20年間働いた職場を離れて新しい街に移り住んだ後、彼女は根無し草のように感じた。
Aさん
The refugees were uprooted from their homeland.
難民たちは故郷から追われて根無し草になった。

displaced

displaced“は「追放された、住むところがなくなった」という意味です。人が強制的に住む場所を失ったり、社会の中で居場所を失った状態を指します。

Aさん
He felt displaced in the bustling city life.
彼は忙しい都会での生活の中で疎外された気分だった。
Aさん
Many families were displaced by the natural disaster.
多くの家族が自然災害で住む場所を失った。
Aさん
The displaced villagers struggled to find new homes.
追放された村人たちは新しい家を見つけるのに苦労した。

rootless

rootless”は「根のない、根無し草の、社会的に足場のない」という意味で、精神的な拠り所がない状態を指します。

Aさん
Living abroad made him feel rootless.
海外での生活は彼に根無し草のような気分をもたらした。
Aさん
Many expatriates feel rootless in a foreign land.
多くの国外居住者が異国の地で根無し草のように感じている。
Aさん
She grew up in a rootless lifestyle, always moving from place to place.
彼女はいつもあちこちを転々とし、根無し草のような生活の中で育った。

nomadic

nomadic”は「遊牧的、放浪者の」という意味です。移動し続けるライフスタイルや、固定の場所に住まない状態を表します。
ちなみに名詞は”nomad”。特定の場所にこだわらずに場所を移動しながら働く人のことを「ノマドワーカー」といいますが、これは遊牧民を意味する”nomad”と働く人”worker”を組み合わせたことばです。

Aさん
The artist led a nomadic life, traveling from city to city.
そのアーティストは都市から都市へと移動する遊牧的な生活を送っていた。
Aさん
Her nomadic childhood, moving from one country to another, made it difficult for her to form lasting friendships.
遊牧民のような幼少期を過ごし、国を転々としたため、彼女にとって長続きする友情を築くことは難しかった。
Aさん
Her nomadic lifestyle meant that she rarely stayed in one place for more than a few months.
遊牧民のような生活をしていた彼女は、ひとつの場所に数ヶ月以上滞在することはほとんどなかった。

alienated

alienated”は 「疎外された」という意味です。社会や周囲から切り離され、自分の居場所を感じられない状態を表現します。
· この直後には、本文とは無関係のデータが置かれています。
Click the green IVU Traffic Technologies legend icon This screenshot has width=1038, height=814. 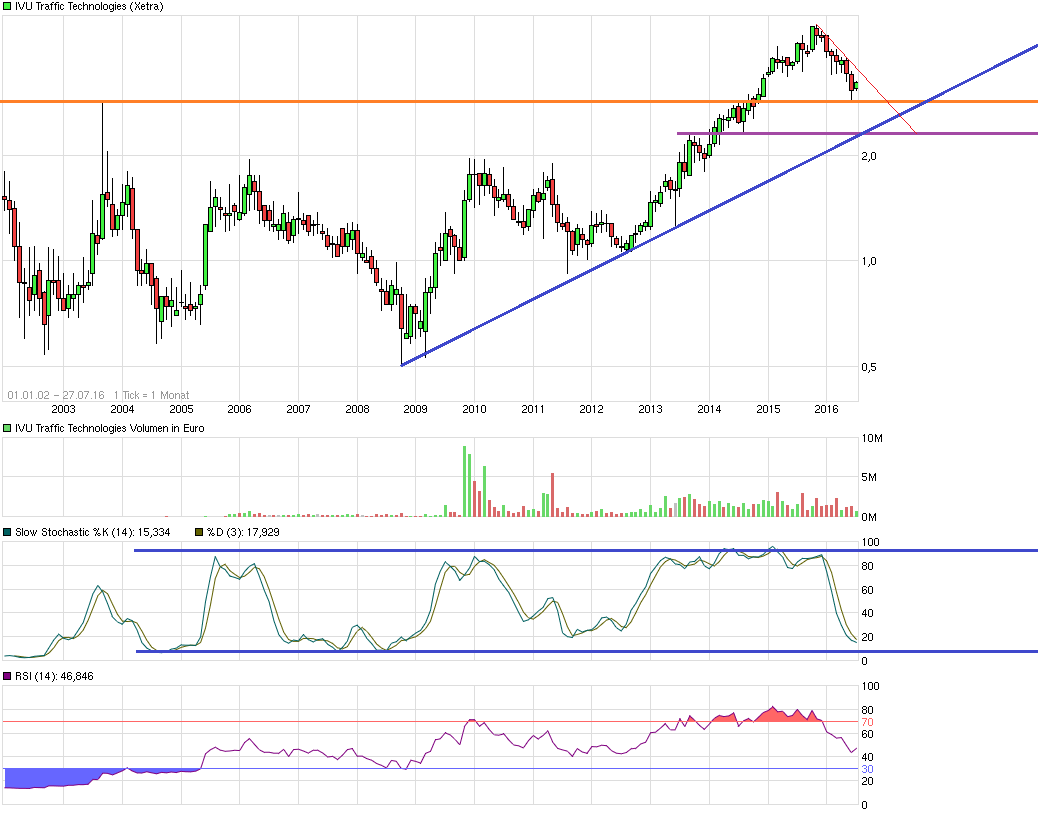tap(7, 7)
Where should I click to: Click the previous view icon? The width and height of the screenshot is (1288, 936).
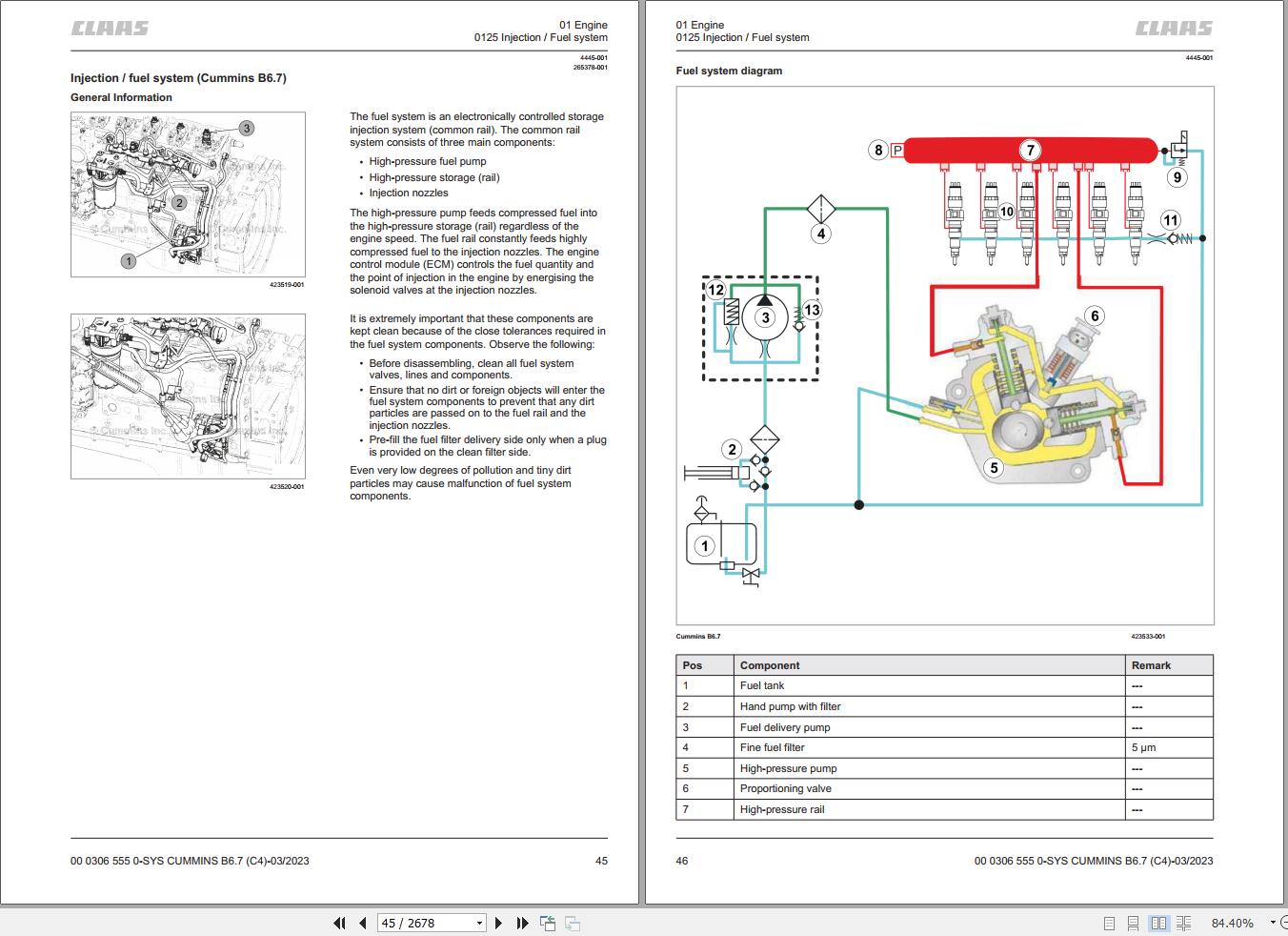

ちなみに“alienated”は、「エイリアネイティド」という発音からもわかるように宇宙人を表す「エイリアン」の関連語。”alien”には「なじみがない、相容れない」という形容詞の意味もあります。

Aさん
He felt alienated from his new coworkers.
彼は新しい同僚たちから疎外されていると感じていた。
Aさん
He struggled with feelings of being alienated in his hometown.
彼は故郷で疎外された感情に苦しんでいた。
Aさん
Many teenagers feel alienated from their parents during the rebellious phase of adolescence.
10代の若者の多くは、反抗期に両親から疎外されたと感じる。

まとめ

今回は「デラシネ」についてご紹介しました。「デラシネ」はフランス語で「根無し草」を意味します。英語ではニュアンスごとに”uprooted”や“rootless”、”nomadic”などの言葉があり、使い分けると、さまざまなニュアンスを表現できるようになります。ぜひ、これらのフレーズを身につけてくださいね!